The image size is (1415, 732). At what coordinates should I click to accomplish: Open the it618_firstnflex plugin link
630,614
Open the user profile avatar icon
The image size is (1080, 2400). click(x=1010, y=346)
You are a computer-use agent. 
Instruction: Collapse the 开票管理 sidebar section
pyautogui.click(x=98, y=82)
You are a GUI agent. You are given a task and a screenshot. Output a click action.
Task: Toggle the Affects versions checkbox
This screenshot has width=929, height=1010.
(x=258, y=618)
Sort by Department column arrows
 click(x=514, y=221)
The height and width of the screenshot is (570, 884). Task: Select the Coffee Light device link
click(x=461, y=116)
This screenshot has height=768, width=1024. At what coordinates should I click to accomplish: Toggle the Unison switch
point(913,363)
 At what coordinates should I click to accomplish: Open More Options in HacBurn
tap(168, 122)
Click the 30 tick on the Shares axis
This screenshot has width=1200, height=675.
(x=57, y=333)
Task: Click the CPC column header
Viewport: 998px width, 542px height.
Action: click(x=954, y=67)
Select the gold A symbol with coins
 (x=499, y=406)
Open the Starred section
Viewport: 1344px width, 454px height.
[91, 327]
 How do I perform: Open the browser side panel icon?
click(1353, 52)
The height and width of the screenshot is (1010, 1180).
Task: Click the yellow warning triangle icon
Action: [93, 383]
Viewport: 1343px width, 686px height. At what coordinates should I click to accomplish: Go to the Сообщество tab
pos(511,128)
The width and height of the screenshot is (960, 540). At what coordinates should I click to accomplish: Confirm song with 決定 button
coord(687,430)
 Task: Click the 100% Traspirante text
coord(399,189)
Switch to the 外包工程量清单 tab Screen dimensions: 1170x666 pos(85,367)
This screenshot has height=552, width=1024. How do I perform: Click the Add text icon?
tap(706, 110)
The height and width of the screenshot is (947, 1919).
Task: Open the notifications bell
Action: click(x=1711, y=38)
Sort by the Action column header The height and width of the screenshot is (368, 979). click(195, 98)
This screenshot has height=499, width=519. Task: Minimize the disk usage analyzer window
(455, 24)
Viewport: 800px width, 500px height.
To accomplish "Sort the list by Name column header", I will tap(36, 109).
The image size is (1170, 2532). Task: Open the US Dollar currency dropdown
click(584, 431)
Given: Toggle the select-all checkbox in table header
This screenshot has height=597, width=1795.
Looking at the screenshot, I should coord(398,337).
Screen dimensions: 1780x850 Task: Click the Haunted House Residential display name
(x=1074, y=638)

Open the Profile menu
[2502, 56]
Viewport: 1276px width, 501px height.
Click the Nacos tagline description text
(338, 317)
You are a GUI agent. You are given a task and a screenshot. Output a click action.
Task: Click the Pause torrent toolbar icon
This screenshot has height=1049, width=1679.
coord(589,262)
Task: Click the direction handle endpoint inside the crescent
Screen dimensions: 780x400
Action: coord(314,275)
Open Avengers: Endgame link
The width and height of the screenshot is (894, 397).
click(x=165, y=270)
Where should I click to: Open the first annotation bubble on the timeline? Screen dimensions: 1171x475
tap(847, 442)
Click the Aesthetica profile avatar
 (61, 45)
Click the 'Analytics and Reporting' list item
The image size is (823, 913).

* Exercise instructions
Show every line of the material above in which "list" is present.

* Answer to this exercise
To accomplish "Sort the list by Name column header", I will tap(36, 109).
Click the 'Analytics and Reporting' list item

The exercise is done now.